Medicaid Work Requirements Bill Ping Pongs Back To Idaho Senate

Apr 4, 2019

What Idaho’s Medicaid expansion program will look like is yet again in flux after House lawmakers tweaked the latest bill adding mandatory work requirements Thursday.

Under the new draft, the House added a provision that would kick people off of coverage for two months if they don’t work, volunteer or go to school for at least 20 hours a week.

That person could re-apply within that two months if they prove they’re working enough.

Rep. Julianne Young (R-Blackfoot) says this bill will not deny coverage to those who already have jobs.

“There is no such thing as freedom without personal responsibility. Freedom from responsibility is dependency and those who are dependent cannot be free,” Young says.

Democrats who railed against the bill say these restrictions aren’t what people voted for when they passed Proposition 2 last November, withnearly 61 percent voting in favor.

Earlier this week, Rep. Ilana Rubel (D-Boise) referred to the bill as “a mangy, rabid, two-headed camel” that was created quickly and without much public input.

“But today, I think we gave that camel fleas,” Rubel says. “It’s totally inappropriate, it’s expensive, it’s heartless, it’s going to create a new gap population.”

Much of the testimony taken on this bill and past versions this year has been against work requirements. But Rep. Bryan Zollinger (R-Idaho Falls) says that would change if Boise wasn’t the capital.

“We would have a different crowd at the Capitol every day and when I go home on the weekends, I do hear from the constituents that want work requirements,” Zollinger says.

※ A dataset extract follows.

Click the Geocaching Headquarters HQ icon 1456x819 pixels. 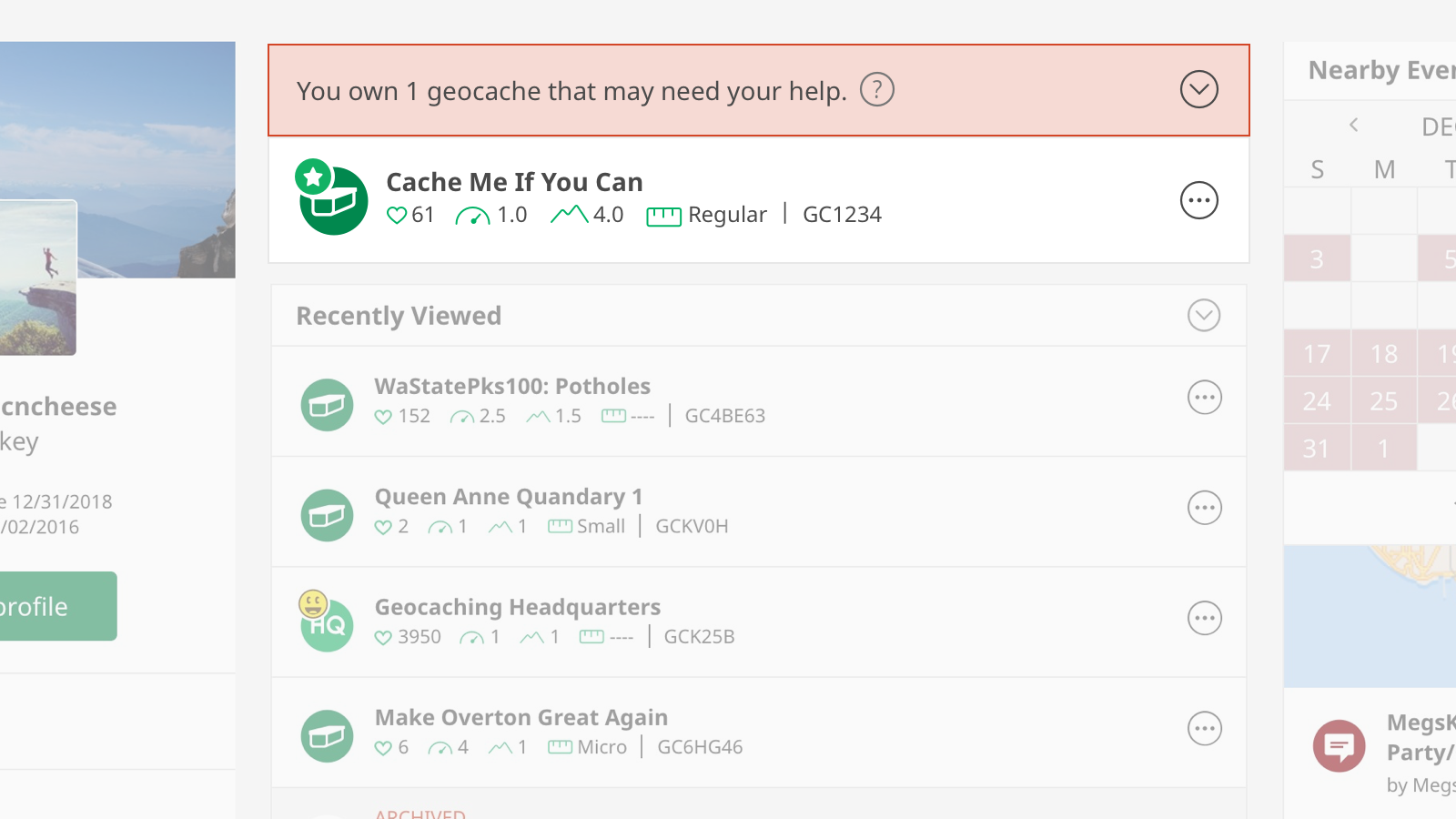point(327,623)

During the amendment process, Democrats tried to exempt members of the LGBTQ community from the work requirements, since employers can legally discriminate against them in much of the state.

They also attempted to let the children of those who solely believe in faith healing to get coverage under Medicaid. Both measures failed.

The proposal passed by the House might seem like deja vu for some state senators, who passed the previous version earlier this week. But they only have two options this time: they’ll have to either agree with the House’s changes or kill the bill and start all over again.